EA - Kukurudza was the wealthy farmer who did help us and I think we did stay in his house very briefly, but then we stayed in the house of the farmer Kravchuk, where the bunker was actually being built. At night the men, including my 8 year old cousin, so Kravchuk and my father and my uncle, they all went to dig up the earth. One of the big problems was that it was hard to find a place to hide the earth that they dug out because that was very visible so they had to sort of flatten it out. Now my aunt, my mother's sister, Rachel and her husband and son, my cousin Philip, they had been hiding in the forest. They had escaped from the ghetto and they were hiding in the forest. Somehow they got word to my parents and Kukurudza went to get them from the forest. There were many people hiding in the forest and they didn't have too long to survive there.
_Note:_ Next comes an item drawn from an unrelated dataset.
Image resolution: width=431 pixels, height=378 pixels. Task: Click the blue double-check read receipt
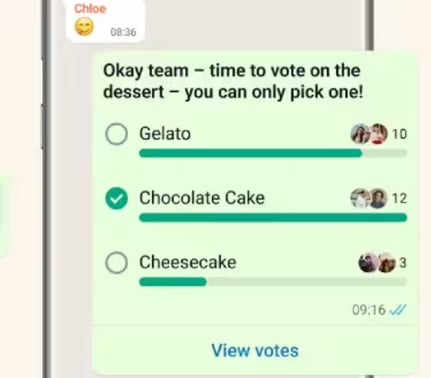click(398, 310)
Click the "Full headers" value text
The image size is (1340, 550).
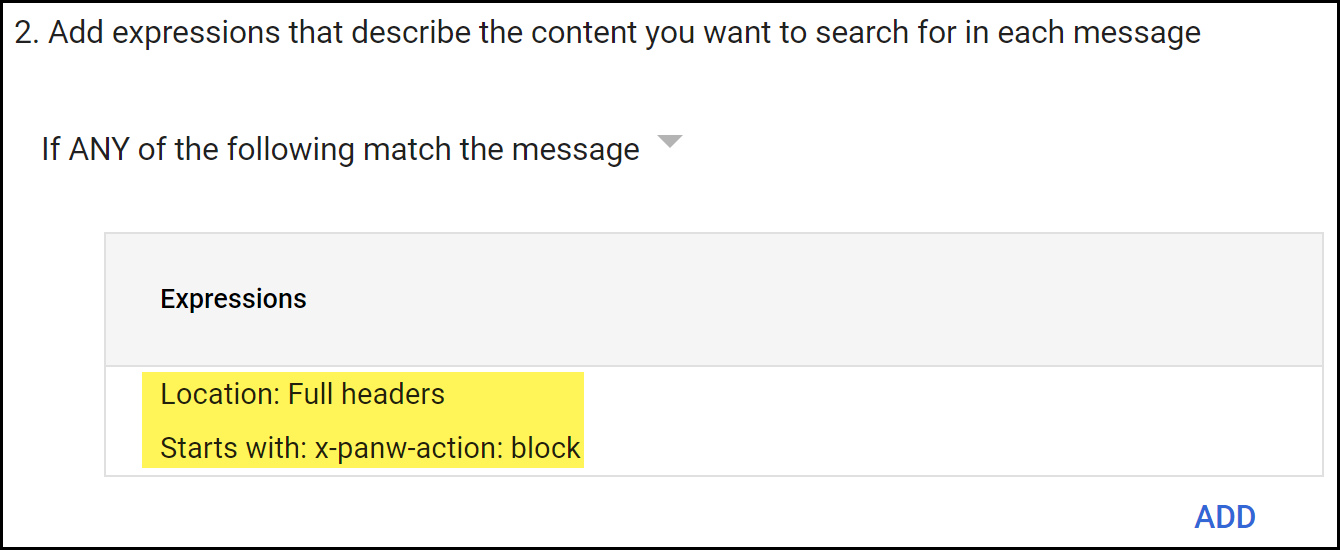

Interviewer - And were they hiding with a group of people or on their own?
EA - No, but there were just many other people in the forest and there was almost nothing to eat. I don't think those people survived long it they stayed in the forest and also because the Germans found them there and many of them were shot.
Interviewer - So Kukurudza helped find your aunt and uncle.
EA - That's right. he went and got them but not together because he thought that would make it too obvious so he first got my aunt and my cousin and then he went back to get the others. So again he was taking a lot of risks doing that.
Interviewer - Did your parents - or what do you think - what motivated him
to help?
EA - Well I think it was largely his son because as long as we were there he would take my father at night to his house to treat his son. I think that was largely it, but I'm sure that he also felt sorry for us. Especially I was just a two year old. My mother writes in her book that Kravchuk, for example, at one point when the Germans had surrounded his farm and they were even going in and getting the chickens that were right on top of our heads and you know the chicken coop was built right over the potato cellar... At one point he was so afraid that he came and told my parents that really he just can't keep them anymore because he's afraid for his family. Apparently I ran up to him and sat on his knee and said how much I loved him. We really were very close during all this time, and he said "well if not for her I definitely wouldn't be able to keep you but I can't let you go because of her." That's what he said. That's in my mother's book. Of course I don't remember any of this but I'm sure that that's what happened.
Interviewer - How long were you with Kravchuk?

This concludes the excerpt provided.